In the case of certain women, post-menopause, the painful symptoms associated with endometriosis tend to subside. This is because as the body stops producing the hormone oestrogen, the growths shrink slowly. That said, in the case of some women who have opted for menopausal hormone therapy, symptoms of endometriosis may still persist.

As per recent studies, it has been pointed out that women with endometriosis have a high probability of being diagnosed with abnormal cholesterol levels and heart diseases. However, managing food habits and incorporating a healthier lifestyle should help put these fears to rest. Infertility, commonly associated as a complication arising out of endometriosis, can easily be avoided by seeking early treatment.

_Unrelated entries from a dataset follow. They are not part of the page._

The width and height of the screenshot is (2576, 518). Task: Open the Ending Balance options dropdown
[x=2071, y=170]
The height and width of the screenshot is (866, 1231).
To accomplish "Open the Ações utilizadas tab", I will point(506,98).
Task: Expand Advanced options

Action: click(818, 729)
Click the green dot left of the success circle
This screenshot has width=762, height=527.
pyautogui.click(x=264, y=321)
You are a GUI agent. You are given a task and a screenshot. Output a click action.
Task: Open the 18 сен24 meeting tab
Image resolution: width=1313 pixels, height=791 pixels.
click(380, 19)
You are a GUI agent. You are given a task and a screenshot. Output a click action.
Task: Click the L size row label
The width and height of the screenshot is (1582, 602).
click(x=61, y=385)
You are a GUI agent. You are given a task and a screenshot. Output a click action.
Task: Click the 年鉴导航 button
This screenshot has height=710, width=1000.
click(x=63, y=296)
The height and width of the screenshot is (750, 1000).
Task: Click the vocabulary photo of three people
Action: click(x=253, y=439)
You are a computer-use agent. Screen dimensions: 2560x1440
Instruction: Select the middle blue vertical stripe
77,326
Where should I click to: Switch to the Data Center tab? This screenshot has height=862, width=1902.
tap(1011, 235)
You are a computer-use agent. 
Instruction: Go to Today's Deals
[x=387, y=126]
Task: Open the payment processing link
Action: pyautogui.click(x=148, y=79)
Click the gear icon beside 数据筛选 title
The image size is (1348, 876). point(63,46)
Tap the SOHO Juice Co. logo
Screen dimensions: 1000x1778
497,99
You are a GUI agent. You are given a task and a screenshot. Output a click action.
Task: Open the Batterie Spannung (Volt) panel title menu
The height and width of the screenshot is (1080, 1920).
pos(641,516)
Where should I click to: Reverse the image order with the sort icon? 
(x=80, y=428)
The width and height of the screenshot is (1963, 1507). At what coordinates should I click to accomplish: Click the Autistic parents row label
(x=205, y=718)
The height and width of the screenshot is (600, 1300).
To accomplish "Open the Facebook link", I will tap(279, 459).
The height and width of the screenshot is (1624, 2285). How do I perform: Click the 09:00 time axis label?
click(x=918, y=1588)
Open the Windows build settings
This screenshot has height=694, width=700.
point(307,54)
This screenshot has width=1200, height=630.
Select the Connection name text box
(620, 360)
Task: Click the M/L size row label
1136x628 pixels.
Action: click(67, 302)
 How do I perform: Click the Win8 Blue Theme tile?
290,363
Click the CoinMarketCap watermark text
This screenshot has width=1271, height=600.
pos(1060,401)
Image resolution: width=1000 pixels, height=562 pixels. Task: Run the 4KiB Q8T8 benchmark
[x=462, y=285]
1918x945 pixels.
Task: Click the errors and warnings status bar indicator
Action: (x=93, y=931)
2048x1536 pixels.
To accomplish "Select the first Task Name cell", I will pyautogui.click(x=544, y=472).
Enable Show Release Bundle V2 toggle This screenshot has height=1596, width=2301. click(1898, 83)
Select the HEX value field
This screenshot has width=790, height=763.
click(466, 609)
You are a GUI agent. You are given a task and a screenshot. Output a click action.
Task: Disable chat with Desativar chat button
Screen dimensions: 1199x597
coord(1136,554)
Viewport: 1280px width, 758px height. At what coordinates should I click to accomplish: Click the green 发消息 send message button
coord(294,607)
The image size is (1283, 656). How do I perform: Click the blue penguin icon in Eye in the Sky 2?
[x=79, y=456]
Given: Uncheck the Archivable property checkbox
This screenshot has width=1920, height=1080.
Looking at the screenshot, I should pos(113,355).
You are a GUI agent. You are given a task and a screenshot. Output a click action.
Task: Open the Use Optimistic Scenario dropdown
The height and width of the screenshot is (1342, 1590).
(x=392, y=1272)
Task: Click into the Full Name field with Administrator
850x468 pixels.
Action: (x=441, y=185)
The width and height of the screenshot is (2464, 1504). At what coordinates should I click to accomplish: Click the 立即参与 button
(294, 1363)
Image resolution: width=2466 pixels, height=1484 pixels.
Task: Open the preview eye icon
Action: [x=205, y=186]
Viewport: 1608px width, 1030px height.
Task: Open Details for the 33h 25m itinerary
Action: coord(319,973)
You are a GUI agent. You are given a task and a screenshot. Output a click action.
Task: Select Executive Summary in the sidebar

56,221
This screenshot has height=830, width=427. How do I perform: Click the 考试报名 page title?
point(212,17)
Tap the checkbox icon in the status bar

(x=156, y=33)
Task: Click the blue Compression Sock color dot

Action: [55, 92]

Some women have turned to alternative treatment such as acupuncture, homoeopathy, massage, and naturopathy to seek relief from symptoms. However, further research is needed to prove the effectiveness of these treatments.

The Bottom Line

Although there is currently no cure for endometriosis, it’s vital that you continue monitoring symptoms by opting for regular health checks with your healthcare provider. Anything abnormal or instances of intolerable pain should immediately be reported to the doctor. If any aspect of endometriosis causes worry or in case you’re worried about future implications, talk to your doctor.